Given entries:
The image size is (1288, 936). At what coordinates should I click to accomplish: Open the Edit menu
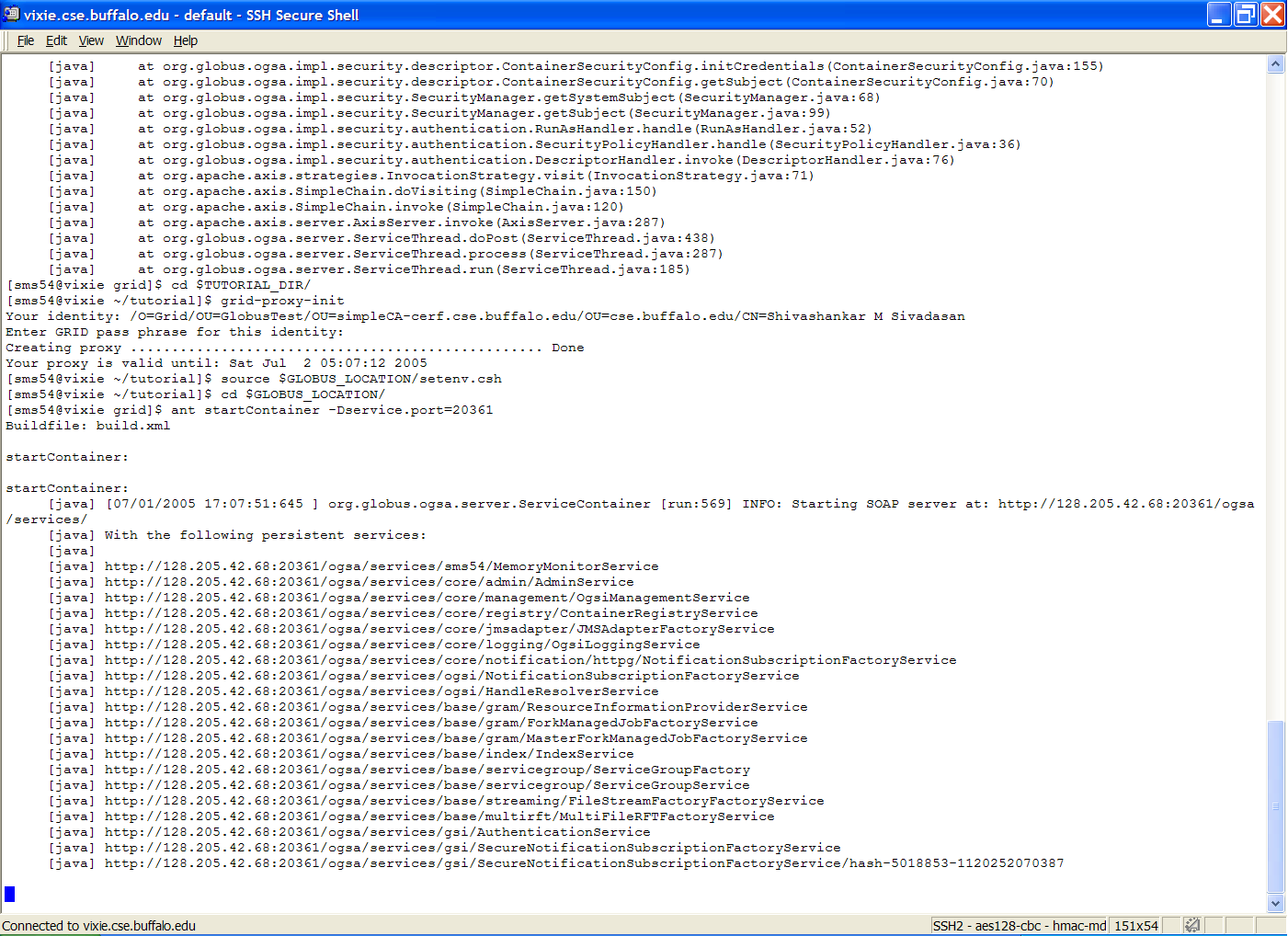point(56,40)
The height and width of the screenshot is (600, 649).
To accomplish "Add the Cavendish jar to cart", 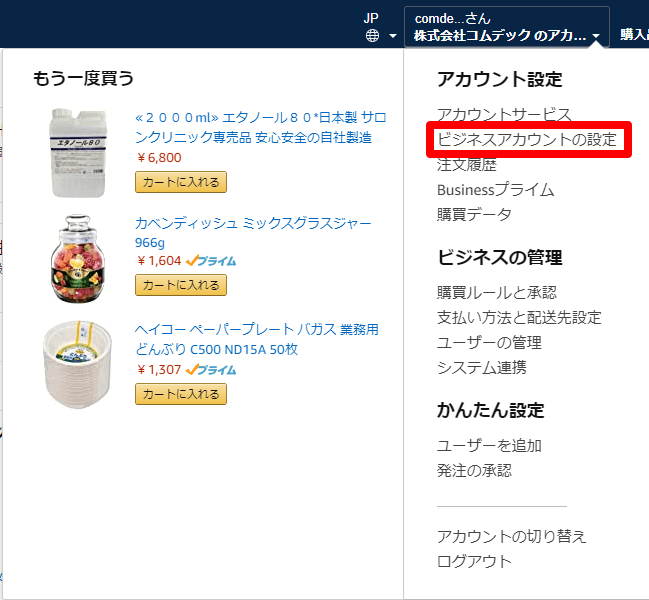I will 181,285.
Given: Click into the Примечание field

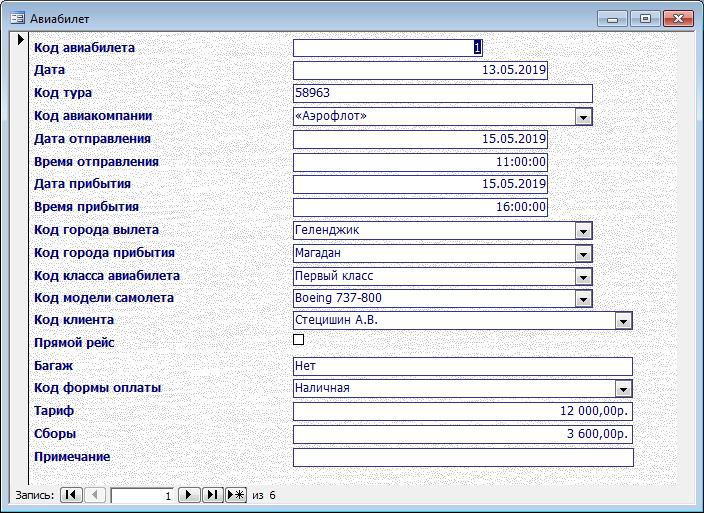Looking at the screenshot, I should (x=463, y=457).
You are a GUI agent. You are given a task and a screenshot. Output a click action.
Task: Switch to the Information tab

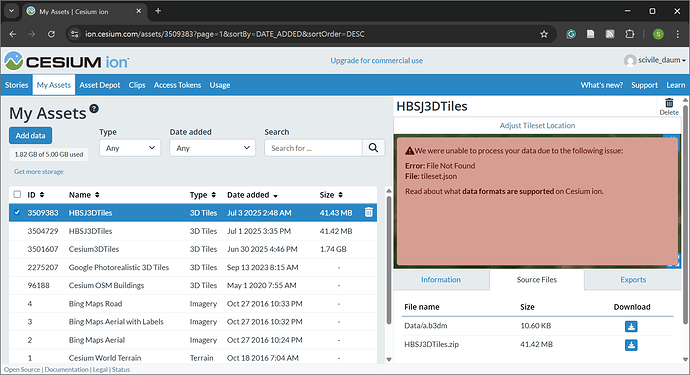441,280
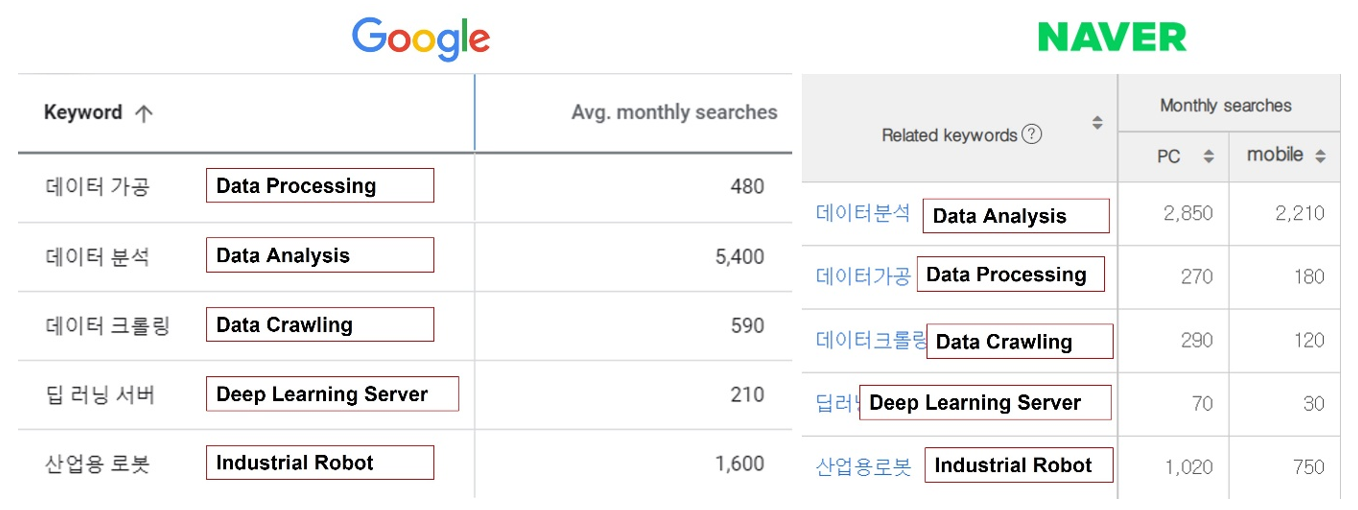
Task: Click the Google logo
Action: (420, 39)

Problem to solve: Go to the line that contains "You are a GUI" and copy it and every line after it through the end of the entries, exactly, without the pictures.

Expected output:
You are a GUI agent. You are given a task and a screenshot. Output a click action.
Task: Switch to the Information tab

441,280
Task: Click the Google logo
Action: (420, 39)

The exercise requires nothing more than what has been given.